PAGE EXCERPT -
——————————
Note that there was a slight bug when extracting corpus statistics,
since the context window (w=5) is symmetric, PMI(i,j) should always equal
PMI(j,i); however, due to improper handling of context during the first 5 words
of a document, the statistics are ever-so-slightly distorted.
"""
# look at the biggest PMIs
sorted_ind = np.argsort(PMI_np, axis=None)

print('--- Word pairs with the notable PMIs ---\n')
for i in range(1, 18):
    ind = np.unravel_index(sorted_ind[-i], PMI_np.shape)
    term, context = invvocab[ind[0]], invvocab[ind[1]]
    print('{:8} {:14} (PMI = {:0.4f})'.format(term, context, float(PMI_np[ind])))

In [None]:
# Create the object representing the loss function.
criterion = SGNSLoss(
    Nij=Nij,
    Ni=Ni,
    Nj=Nj,
    N=N,
    k=1
)

# desired embedding dimensionality
E = 50

# Create the MF model!
model = MFEmbedder(V, E)

# Instantiate optimizer
optimizer = torch.optim.Adam(model.parameters(), lr=0.1)


In [None]:
criterion(model()).shape

In [None]:
def train_step(model, optimizer, n=1000):
    "Training loop for torch model."
    losses = []
    optimizer.zero_grad()
    # This is B @ A.t().
    M_hat = model()
    loss = criterion(M_hat)
    loss.backward()
    optimizer.step()
    return loss.item()

In [None]:
# Grabs the most similar words to the current term. We scale the vectors and then do an inner product.
def most_similar(term):
    i = vocab[term]
    emb = model.B[i]
    embs = model.B.t() / torch.linalg.norm(model.B, axis=1)
    cossims = torch.matmul(emb.view(1, -1), embs)
    wordsims = torch.argsort(cossims, descending=True).view(-1)
    return [invvocab[idx] for idx in wordsims[1:6]] # first is the word itself

In [None]:
# Now run a training loop! Note that these embeddings will be trained in less
# than 15 minutes - much much much faster than it would take for the original 
# implementation. But, the speed of this is dependent on the vocabulary size.
import time

start = time.process_time() 
estart = time.process_time() 
results = []

n_iters = 500 + 1
print_every = 50

for i in range(n_iters): 
    loss = train_step(model, optimizer)
    results.append(loss)
    if i % print_every == 0:
        print('\nstep {:4} - loss: {} ({:0.4f} seconds)'.format(
            i, results[-1], time.process_time()  - estart)
             )
        print('\t similar to \"money\": '+" ".join(most_similar("money")))
        print('\t similar to \"peace\": '+" ".join(most_similar("peace")))

        estart = time.process_time() 
        
print('\nTotal time: {:0.4f} seconds.'.format(time.process_time()  - start))

In [None]:
# Let's look at the loss over time.
from matplotlib import pyplot as plt
x = np.array(list(range(len(results))))
y = np.array(results)

# use the underscore to avoid printing to colab
_ = plt.figure()
_ = plt.plot(x, y, '--r', label="loss")
_ = plt.xlabel("Iteration")
_ = plt.ylabel("Loss value")
# _ = plt.title("MF-SGNS loss over time")
_ = plt.legend()
——————————
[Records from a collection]
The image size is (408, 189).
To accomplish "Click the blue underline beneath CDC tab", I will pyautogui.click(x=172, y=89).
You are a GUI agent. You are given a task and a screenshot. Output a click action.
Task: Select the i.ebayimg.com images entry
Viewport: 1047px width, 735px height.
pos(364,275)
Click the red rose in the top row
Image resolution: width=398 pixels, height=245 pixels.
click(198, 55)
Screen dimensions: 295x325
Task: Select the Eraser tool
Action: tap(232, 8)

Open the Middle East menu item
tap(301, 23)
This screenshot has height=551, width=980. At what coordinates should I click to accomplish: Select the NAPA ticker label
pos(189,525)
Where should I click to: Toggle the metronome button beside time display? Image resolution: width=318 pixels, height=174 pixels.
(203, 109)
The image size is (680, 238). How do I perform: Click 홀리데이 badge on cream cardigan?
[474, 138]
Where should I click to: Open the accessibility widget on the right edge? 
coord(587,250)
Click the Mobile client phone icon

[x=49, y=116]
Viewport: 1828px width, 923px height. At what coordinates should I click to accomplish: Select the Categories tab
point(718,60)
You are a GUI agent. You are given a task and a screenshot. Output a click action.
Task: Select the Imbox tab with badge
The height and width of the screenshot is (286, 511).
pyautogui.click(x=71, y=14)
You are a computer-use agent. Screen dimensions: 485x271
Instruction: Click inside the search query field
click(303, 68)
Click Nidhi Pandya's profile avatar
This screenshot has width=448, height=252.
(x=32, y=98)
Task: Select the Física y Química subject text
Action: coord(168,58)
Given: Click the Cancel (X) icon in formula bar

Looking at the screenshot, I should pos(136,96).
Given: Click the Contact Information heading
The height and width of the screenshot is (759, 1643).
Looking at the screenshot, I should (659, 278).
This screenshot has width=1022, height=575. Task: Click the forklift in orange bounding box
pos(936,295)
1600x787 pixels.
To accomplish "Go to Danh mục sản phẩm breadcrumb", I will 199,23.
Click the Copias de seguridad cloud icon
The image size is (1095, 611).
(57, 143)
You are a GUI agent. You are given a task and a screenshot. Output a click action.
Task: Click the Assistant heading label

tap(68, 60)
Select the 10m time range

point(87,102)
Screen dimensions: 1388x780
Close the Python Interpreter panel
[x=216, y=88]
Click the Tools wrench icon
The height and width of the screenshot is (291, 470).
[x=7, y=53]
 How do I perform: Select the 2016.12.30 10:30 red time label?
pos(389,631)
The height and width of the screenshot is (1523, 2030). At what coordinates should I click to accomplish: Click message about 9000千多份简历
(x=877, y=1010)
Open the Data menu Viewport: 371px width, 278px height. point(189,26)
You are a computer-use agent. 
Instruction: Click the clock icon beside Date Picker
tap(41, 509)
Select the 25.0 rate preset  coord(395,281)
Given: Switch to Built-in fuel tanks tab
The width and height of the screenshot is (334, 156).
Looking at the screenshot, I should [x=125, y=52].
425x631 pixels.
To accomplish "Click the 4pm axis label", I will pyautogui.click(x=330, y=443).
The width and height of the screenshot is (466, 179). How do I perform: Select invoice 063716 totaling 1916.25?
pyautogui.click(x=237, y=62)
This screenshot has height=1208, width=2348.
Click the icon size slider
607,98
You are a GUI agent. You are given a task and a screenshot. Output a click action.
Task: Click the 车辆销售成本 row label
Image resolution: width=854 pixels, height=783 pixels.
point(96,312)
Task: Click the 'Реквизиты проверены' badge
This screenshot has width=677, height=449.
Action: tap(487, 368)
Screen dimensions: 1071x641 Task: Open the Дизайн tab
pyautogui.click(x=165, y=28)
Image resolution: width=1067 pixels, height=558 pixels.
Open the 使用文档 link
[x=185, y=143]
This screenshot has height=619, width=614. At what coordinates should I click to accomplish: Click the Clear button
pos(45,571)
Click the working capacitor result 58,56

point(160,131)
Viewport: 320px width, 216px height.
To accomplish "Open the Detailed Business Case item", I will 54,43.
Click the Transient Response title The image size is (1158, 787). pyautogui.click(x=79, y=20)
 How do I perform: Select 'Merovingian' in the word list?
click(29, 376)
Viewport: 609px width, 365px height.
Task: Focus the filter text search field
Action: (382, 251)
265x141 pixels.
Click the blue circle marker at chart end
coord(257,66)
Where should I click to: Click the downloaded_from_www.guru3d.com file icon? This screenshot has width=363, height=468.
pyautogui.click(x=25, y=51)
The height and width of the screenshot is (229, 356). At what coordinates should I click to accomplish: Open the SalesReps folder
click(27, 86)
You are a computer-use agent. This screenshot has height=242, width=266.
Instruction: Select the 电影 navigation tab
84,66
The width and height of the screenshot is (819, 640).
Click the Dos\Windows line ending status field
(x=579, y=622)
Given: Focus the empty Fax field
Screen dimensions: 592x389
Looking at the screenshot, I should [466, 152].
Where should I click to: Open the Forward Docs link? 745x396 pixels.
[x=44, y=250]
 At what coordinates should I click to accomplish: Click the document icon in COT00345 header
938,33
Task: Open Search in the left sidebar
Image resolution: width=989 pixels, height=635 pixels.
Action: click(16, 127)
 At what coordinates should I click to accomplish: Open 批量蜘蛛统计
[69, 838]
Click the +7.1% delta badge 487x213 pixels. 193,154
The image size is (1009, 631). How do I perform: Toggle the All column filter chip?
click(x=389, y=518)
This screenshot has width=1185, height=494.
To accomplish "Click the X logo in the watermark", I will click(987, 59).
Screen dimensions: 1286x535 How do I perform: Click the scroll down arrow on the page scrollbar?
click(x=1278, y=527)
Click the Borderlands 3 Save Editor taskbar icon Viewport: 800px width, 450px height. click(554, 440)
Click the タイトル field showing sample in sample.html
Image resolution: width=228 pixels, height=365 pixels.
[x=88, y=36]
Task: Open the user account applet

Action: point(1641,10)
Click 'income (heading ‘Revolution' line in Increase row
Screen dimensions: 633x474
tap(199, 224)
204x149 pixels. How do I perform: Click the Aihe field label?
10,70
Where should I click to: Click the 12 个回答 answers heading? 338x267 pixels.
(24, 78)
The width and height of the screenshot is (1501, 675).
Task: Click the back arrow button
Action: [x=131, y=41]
——————————
WHAT YOU NEED TO DO -
A: List every keyword argument passed to SGNSLoss in the word-embedding notebook excerpt, along with the value each one receives.
B: Pick up the word-embedding notebook excerpt after its last line and continue it.

EXPECTED RESULTS -
A: Nij=Nij, Ni=Ni, Nj=Nj, N=N, k=1

B:
Training is finished, and it looks like the model is learning to produce vectors with desirable semantic qualities! The loss is descreasing as well. As a final sanity check, let's do a manual inspection of a few more words, just to double check. 

In [None]:
# manual qualitative inspection
for w in ["drive", "america", "east", "soviet", "belgium", "brussels", "1914"]:
    print("{:10}: {}".format(w, " ".join(most_similar(w))))

As we see above, all of the outcomes are quite reasonable! E.g., 1914 (the year World War 1 started) is most similar to the next year of WW1, but is also highly similar to 1939 (the year WW2 started) -- very cool! We also observe that "brussels" is similar to other capitals, while "belgium" is similar to other countries - exactly what we would expect.

In [None]:
Mhat = model(None)
_min, _max = -10, 10

# Compare the original PMI matrix to our model's reproduction.
f, axes = plt.subplots(1, 2, sharey=True, figsize=(12, 16))
im1 = axes[0].imshow(PMI_np, cmap="coolwarm", vmin = _min, vmax = _max)
axes[0].set_title(r"Original, PMI")

im2 = axes[1].imshow(Mhat, cmap="coolwarm", vmin = _min, vmax = _max)
axes[1].set_title(r"Mhat (V @ W)")
f.colorbar(im2, ax=axes, orientation='horizontal', anchor=(0,2))

In [None]:
# Compare the original PMI matrix to our model's reproduction.
_min, _max = 0, 1
f, axes = plt.subplots(1, 2, sharey=True, figsize=(12, 16))
axes[0].imshow(tf.sigmoid(PMI_np), cmap="coolwarm", vmin = _min, vmax = _max)
axes[0].set_title(r"Original, $\sigma($PMI$)$")

Mhat = model(None)
im2 = axes[1].imshow(tf.sigmoid(Mhat), cmap="coolwarm", vmin = _min, vmax = _max)
axes[1].set_title(r"Mhat $\sigma($V @ W$)$")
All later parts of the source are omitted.